“I didn’t know this would happen,” she said, still looking shocked. “I thought we’d wind up together,” she objected as tears stung her eyes. She couldn’t hold them back. He had broadsided her so completely, she could hardly think straight.
“We never said that,” Ted reminded her. “We talked about it theoretically, but we never made any plans. You know that. Maybe if I never got a dig. But to be honest with you, in the last year or two, whenever I’ve thought about it, I realize I’m not really a commitment kind of guy. Not in the classical sense. I like what we’ve had, but I don’t need more than that, nor want it. I never thought you really did either. You’re not one of those women desperate to get married and have kids, which is why it worked so well for us.”
“I thought it worked because we love each other,” Brigitte said bleakly. “And I wasn’t ‘desperate’ to get married and have kids, but I thought we would.” She had assumed it, which made her feel incredibly stupid now. It was painfully obvious that he could hardly wait to leave and start his dig. Without her. He clearly didn’t want to take her with him. She could see it in his eyes.

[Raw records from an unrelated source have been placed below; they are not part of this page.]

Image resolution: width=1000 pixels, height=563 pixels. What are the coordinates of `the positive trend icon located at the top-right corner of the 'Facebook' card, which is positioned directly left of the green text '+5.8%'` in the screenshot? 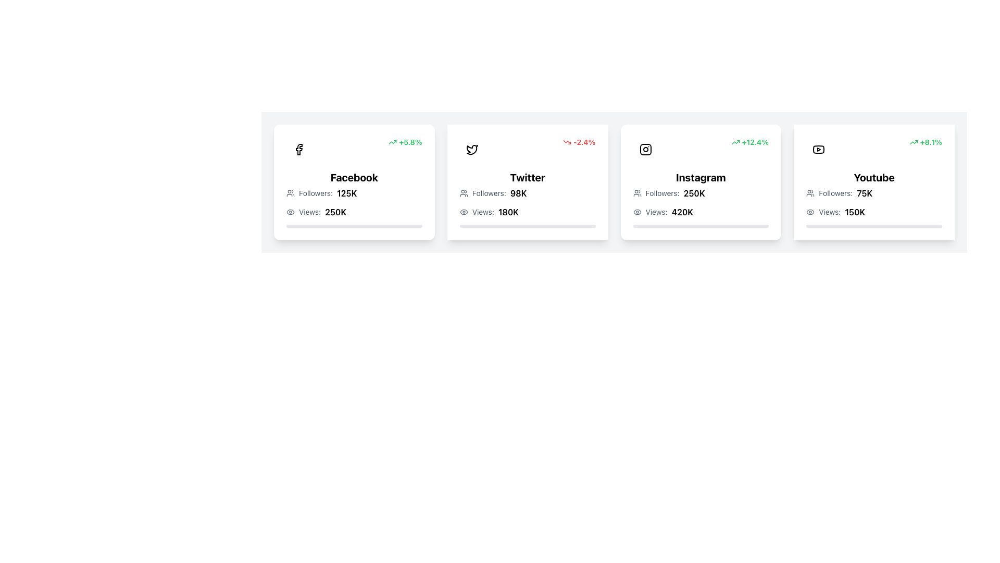 It's located at (392, 142).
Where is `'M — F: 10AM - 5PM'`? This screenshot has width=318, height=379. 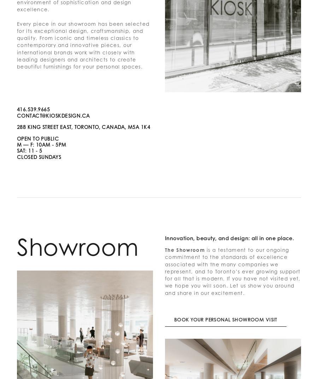 'M — F: 10AM - 5PM' is located at coordinates (41, 144).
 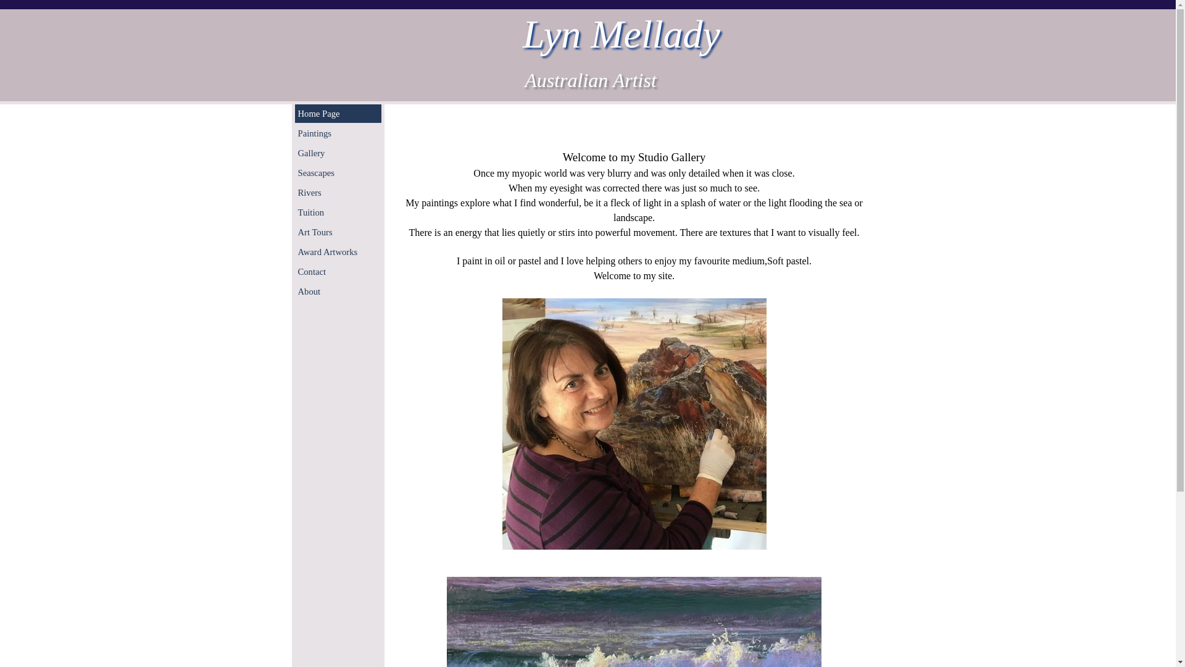 I want to click on 'Contact', so click(x=338, y=270).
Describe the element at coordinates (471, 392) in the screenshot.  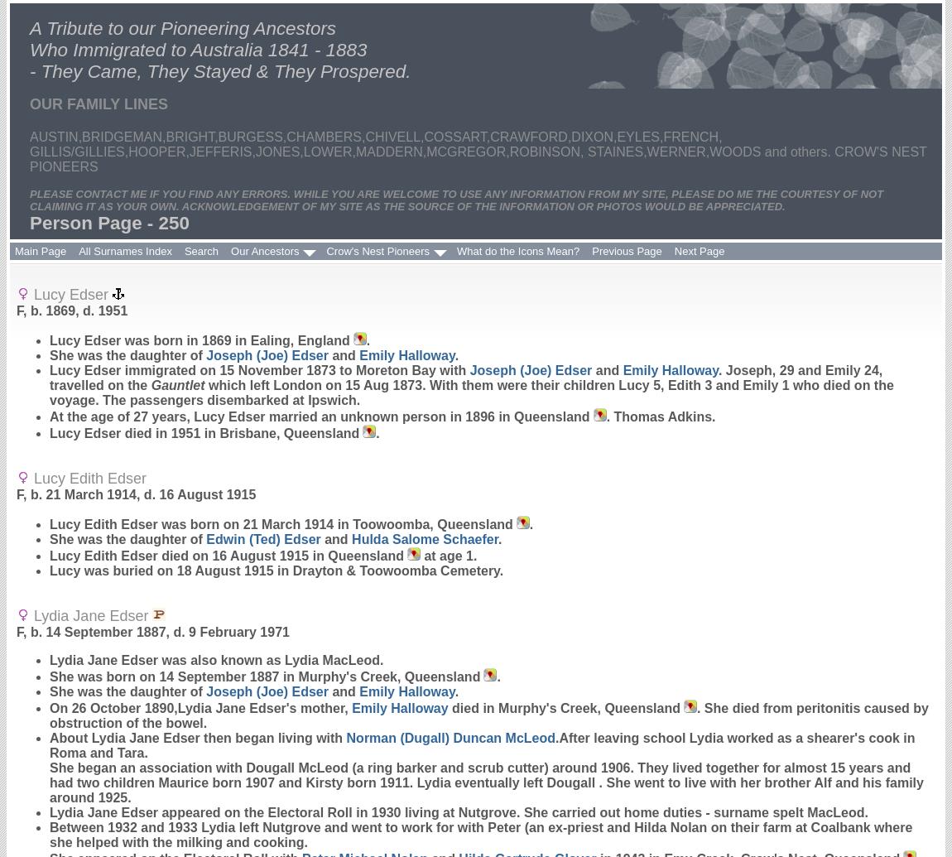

“You still can get married and have kids,” he reassured her quietly. She was a free woman now. “Just not with me. I won’t be here, for a long time. Who knows, if the excavation sites are rich, I could wind up staying there for ten years, or longer. I’ve waited for this all my life. I’m in no rush to come back, and I don’t want to have any obligations here complicating things for me.” Now all she was was a complication. It sliced right through her aching heart to hear it. “I thought we had an unspoken agreement, Brig, that this was great for now, with no future plans.”